Kirchenvorstand – Verwaltung des Mangels?

25. Oktober 2009 von Geeske Leave a reply »

Ein ganz normaler Abend im Kirchenvorstand. Eine Runde netter Menschen, denen die Kirche und die Menschen vor Ort so sehr am Herzen liegt, dass sie ihre Freizeit mit ehrenamtlicher Arbeit für die Kirche füllen.

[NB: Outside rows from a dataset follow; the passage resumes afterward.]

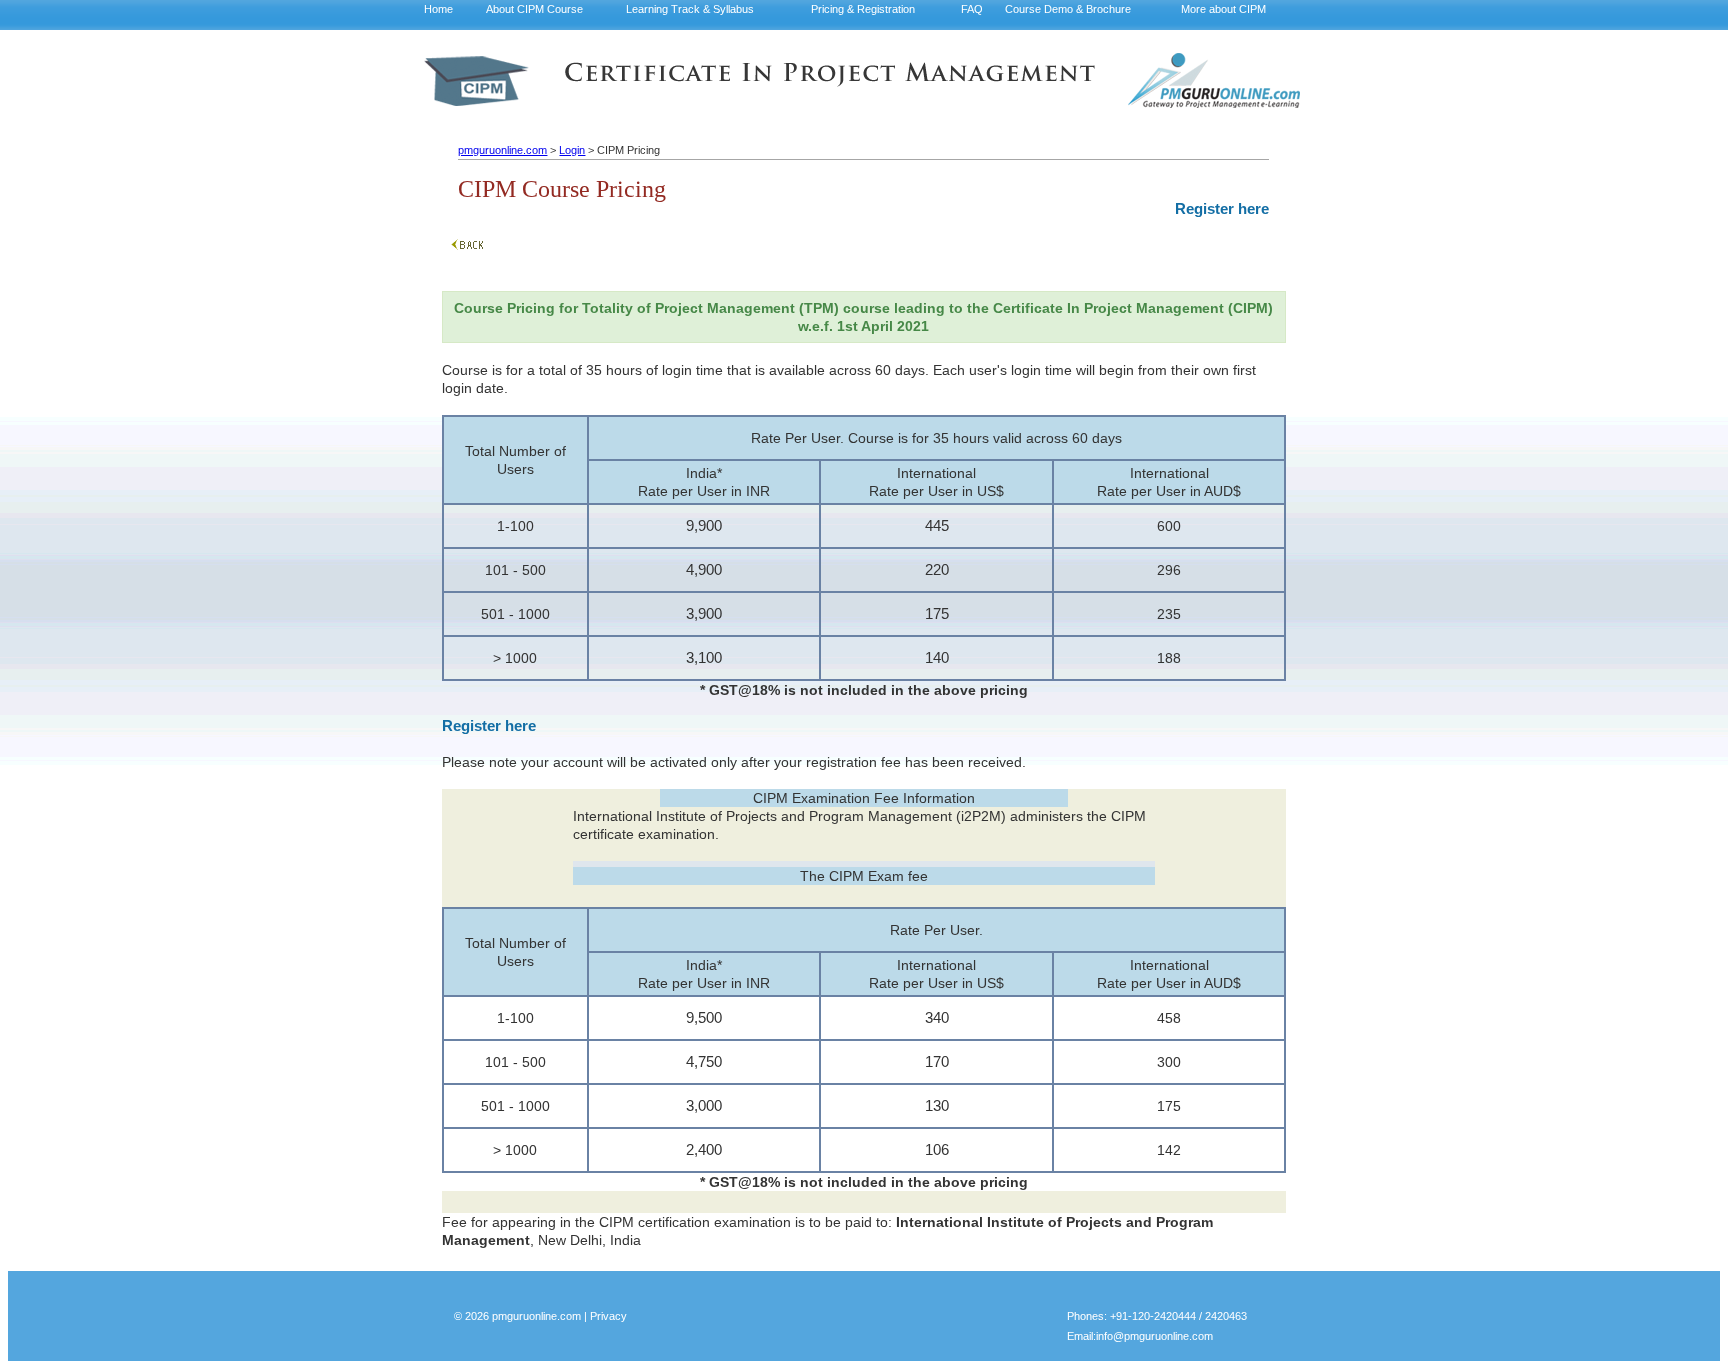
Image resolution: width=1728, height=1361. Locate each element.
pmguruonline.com (502, 150)
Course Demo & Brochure (1068, 9)
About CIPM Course (534, 9)
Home (438, 9)
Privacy (608, 1316)
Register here (1222, 208)
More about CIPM (1223, 9)
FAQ (972, 9)
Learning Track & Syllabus (690, 9)
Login (572, 150)
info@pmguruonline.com (1154, 1336)
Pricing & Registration (863, 9)
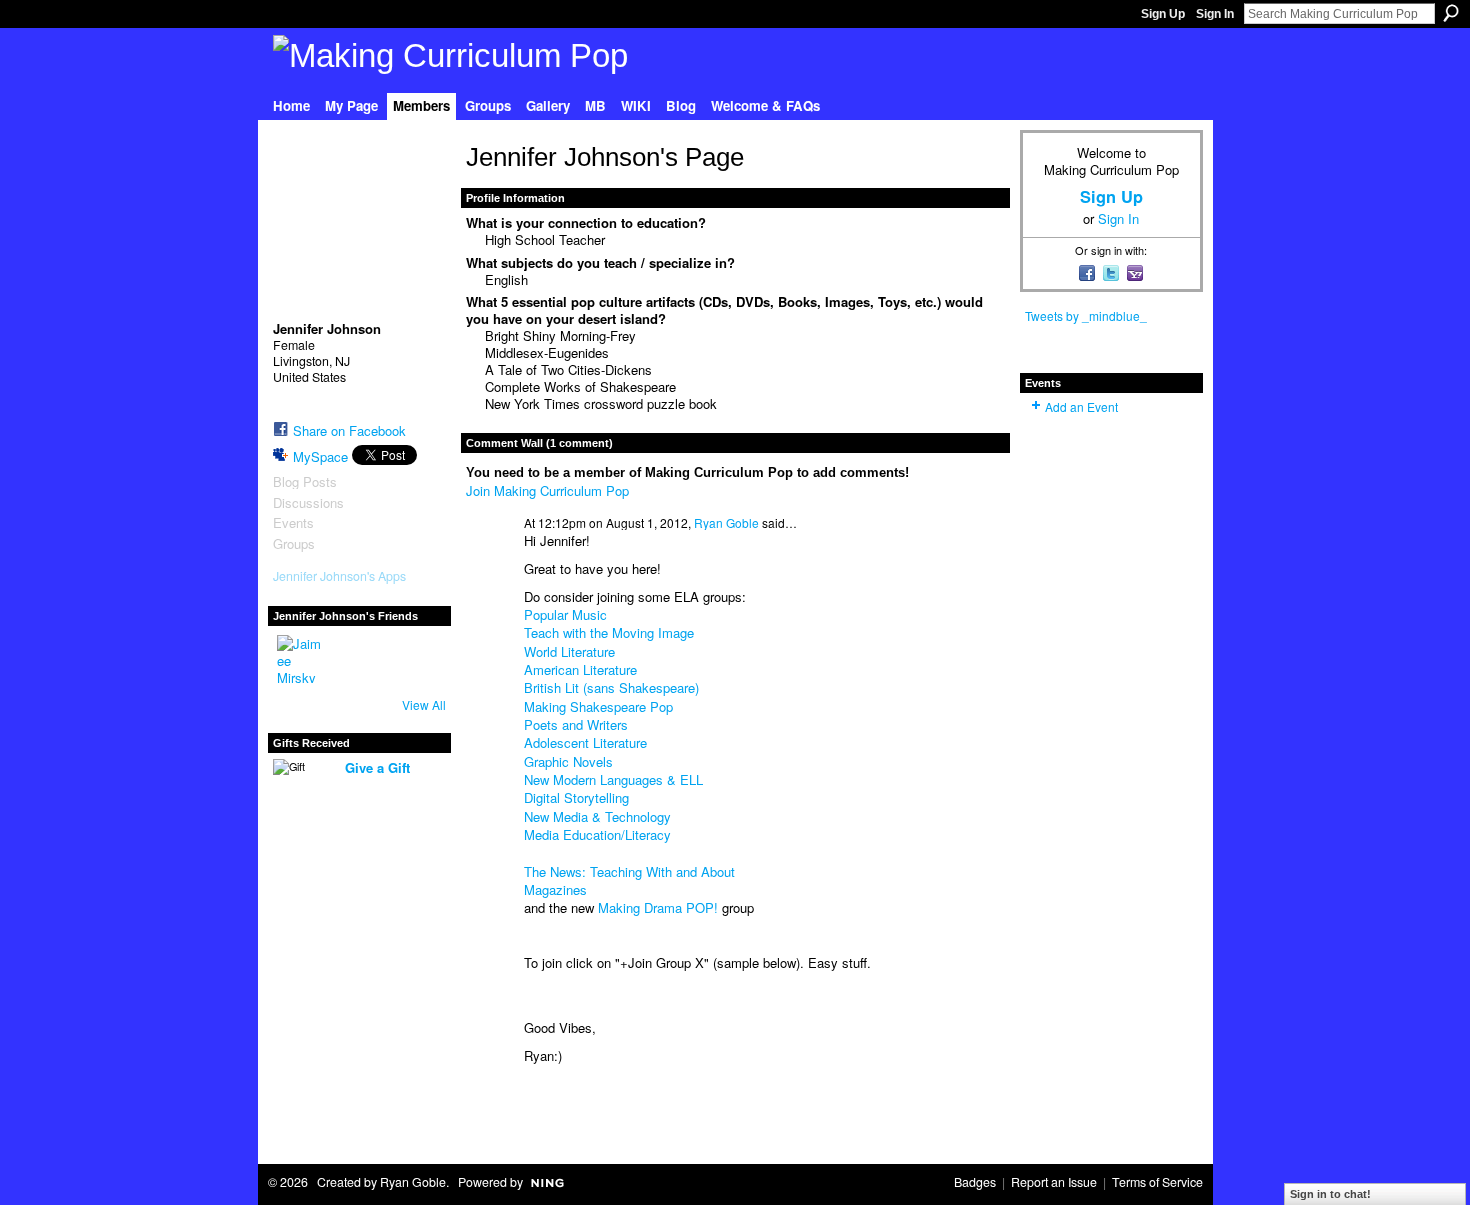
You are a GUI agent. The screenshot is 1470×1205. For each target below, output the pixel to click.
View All (424, 704)
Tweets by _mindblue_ (1086, 315)
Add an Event (1081, 406)
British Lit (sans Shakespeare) (611, 687)
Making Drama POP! (658, 907)
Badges (975, 1182)
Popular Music (565, 614)
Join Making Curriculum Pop (547, 490)
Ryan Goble (726, 522)
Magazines (555, 889)
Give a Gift (377, 767)
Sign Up (1163, 14)
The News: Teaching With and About (629, 871)
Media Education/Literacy (597, 834)
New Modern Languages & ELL (613, 779)
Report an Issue (1054, 1182)
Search (1451, 13)
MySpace (320, 456)
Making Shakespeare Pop (598, 706)
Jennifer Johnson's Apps (339, 576)
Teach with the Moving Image (609, 632)
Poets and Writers (576, 724)
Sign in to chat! (1330, 1194)
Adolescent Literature (585, 742)
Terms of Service (1157, 1182)
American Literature (580, 669)
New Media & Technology (597, 816)
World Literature (569, 651)
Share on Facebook (349, 430)
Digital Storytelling (576, 797)
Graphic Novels (568, 761)
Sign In (1215, 14)
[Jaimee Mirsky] (301, 659)
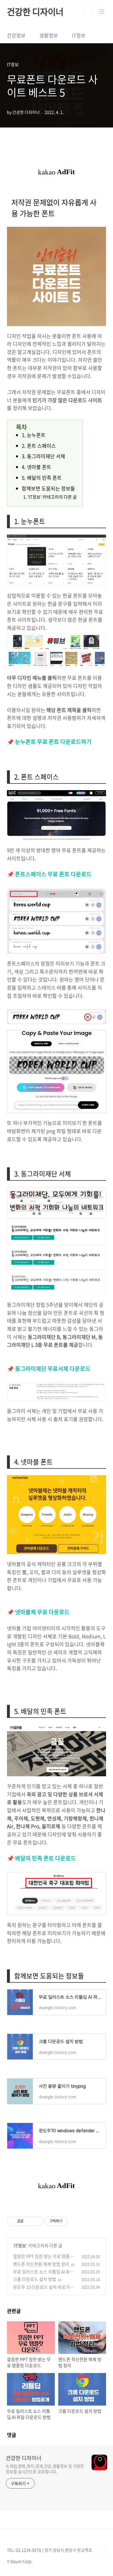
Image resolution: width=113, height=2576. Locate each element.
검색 (88, 11)
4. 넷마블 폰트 (36, 466)
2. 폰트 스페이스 (39, 445)
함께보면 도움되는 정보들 (48, 488)
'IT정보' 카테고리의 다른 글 (52, 497)
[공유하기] (28, 2221)
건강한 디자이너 (35, 11)
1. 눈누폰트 (33, 434)
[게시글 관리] (36, 2221)
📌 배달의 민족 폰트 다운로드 (41, 1858)
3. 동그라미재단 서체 (43, 456)
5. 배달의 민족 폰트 (42, 477)
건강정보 (16, 35)
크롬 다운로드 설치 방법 (34, 2279)
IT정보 (78, 35)
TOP (101, 2550)
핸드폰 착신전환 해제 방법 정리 (41, 2264)
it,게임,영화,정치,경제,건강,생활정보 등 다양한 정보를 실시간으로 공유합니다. (45, 2468)
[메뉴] (101, 11)
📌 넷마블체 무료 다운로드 (38, 1612)
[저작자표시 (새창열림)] (70, 2221)
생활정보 (48, 35)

Doch leider – viel zu oft keine fröhliche, positive, der Zukunft zugewandte Runde. Denn auf der Tagesordnung findet sich Unangenehmes: Bausachen, Verwaltung, das liebe Geld. Es wird überall weniger und knapper, ist der Eindruck der hängen bleibt. Der Kirchenvorstand beschäftigt sich mehr mit Verwaltungsaufgaben, als ihm gut tut. Die geistlichen Leitungsaufgaben, die der Kirchenvorstand ja auch hat, kommen viel zu oft zu kurz. Immer häufiger stellen sich die Fragen im Kirchenvorstand: Worum geht es uns eigentlich noch? Verlieren wir uns nicht zu sehr in Verwaltungsfragen? Haben wir nicht schon verloren, angesichts knapper werdender Ressourcen überall? Glauben wir noch an den Sinn unserer Arbeit?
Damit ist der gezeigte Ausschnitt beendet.